## Begin Dataset entries

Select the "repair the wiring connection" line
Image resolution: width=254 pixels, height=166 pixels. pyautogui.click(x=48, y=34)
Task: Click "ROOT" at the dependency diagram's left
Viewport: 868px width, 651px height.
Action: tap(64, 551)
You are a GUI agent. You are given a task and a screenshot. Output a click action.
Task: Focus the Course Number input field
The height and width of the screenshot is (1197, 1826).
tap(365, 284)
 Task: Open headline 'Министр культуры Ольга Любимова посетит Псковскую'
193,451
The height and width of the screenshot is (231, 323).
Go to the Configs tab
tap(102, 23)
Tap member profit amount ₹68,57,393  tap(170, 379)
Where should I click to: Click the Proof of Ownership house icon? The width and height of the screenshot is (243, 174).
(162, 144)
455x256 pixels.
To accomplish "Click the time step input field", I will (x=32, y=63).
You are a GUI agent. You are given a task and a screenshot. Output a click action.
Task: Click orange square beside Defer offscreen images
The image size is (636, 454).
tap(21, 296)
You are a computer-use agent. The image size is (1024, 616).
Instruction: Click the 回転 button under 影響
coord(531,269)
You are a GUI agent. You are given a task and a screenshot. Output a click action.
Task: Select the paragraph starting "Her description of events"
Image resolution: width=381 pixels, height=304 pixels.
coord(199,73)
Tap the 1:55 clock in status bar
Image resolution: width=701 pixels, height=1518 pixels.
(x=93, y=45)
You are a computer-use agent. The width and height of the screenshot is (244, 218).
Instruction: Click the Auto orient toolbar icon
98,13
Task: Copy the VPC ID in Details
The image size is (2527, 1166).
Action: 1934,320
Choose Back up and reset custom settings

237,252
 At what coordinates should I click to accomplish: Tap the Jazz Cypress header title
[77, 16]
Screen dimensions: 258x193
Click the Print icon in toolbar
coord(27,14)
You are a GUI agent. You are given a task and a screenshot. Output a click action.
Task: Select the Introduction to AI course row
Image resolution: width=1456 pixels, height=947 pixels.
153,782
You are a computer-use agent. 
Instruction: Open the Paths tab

## End Dataset entries

Write out the lines again, switching "Output a click action" to "Return a single click action" wherever it occurs and leaving everything else as it is.

Select the "repair the wiring connection" line
Image resolution: width=254 pixels, height=166 pixels. pyautogui.click(x=48, y=34)
Task: Click "ROOT" at the dependency diagram's left
Viewport: 868px width, 651px height.
Action: tap(64, 551)
You are a GUI agent. You are given a task and a screenshot. Return a single click action.
Task: Focus the Course Number input field
The height and width of the screenshot is (1197, 1826).
tap(365, 284)
 Task: Open headline 'Министр культуры Ольга Любимова посетит Псковскую'
193,451
The height and width of the screenshot is (231, 323).
Go to the Configs tab
tap(102, 23)
Tap member profit amount ₹68,57,393  tap(170, 379)
Where should I click to: Click the Proof of Ownership house icon? The width and height of the screenshot is (243, 174).
(162, 144)
455x256 pixels.
To accomplish "Click the time step input field", I will (x=32, y=63).
You are a GUI agent. You are given a task and a screenshot. Return a single click action.
Task: Click orange square beside Defer offscreen images
The image size is (636, 454).
tap(21, 296)
You are a computer-use agent. The image size is (1024, 616).
Instruction: Click the 回転 button under 影響
coord(531,269)
You are a GUI agent. You are given a task and a screenshot. Return a single click action.
Task: Select the paragraph starting "Her description of events"
Image resolution: width=381 pixels, height=304 pixels.
coord(199,73)
Tap the 1:55 clock in status bar
Image resolution: width=701 pixels, height=1518 pixels.
(x=93, y=45)
You are a computer-use agent. The width and height of the screenshot is (244, 218).
Instruction: Click the Auto orient toolbar icon
98,13
Task: Copy the VPC ID in Details
The image size is (2527, 1166).
Action: 1934,320
Choose Back up and reset custom settings

237,252
 At what coordinates should I click to accomplish: Tap the Jazz Cypress header title
[77, 16]
Screen dimensions: 258x193
Click the Print icon in toolbar
coord(27,14)
You are a GUI agent. You are given a task and a screenshot. Return a single click action.
Task: Select the Introduction to AI course row
Image resolution: width=1456 pixels, height=947 pixels.
153,782
You are a computer-use agent. 
Instruction: Open the Paths tab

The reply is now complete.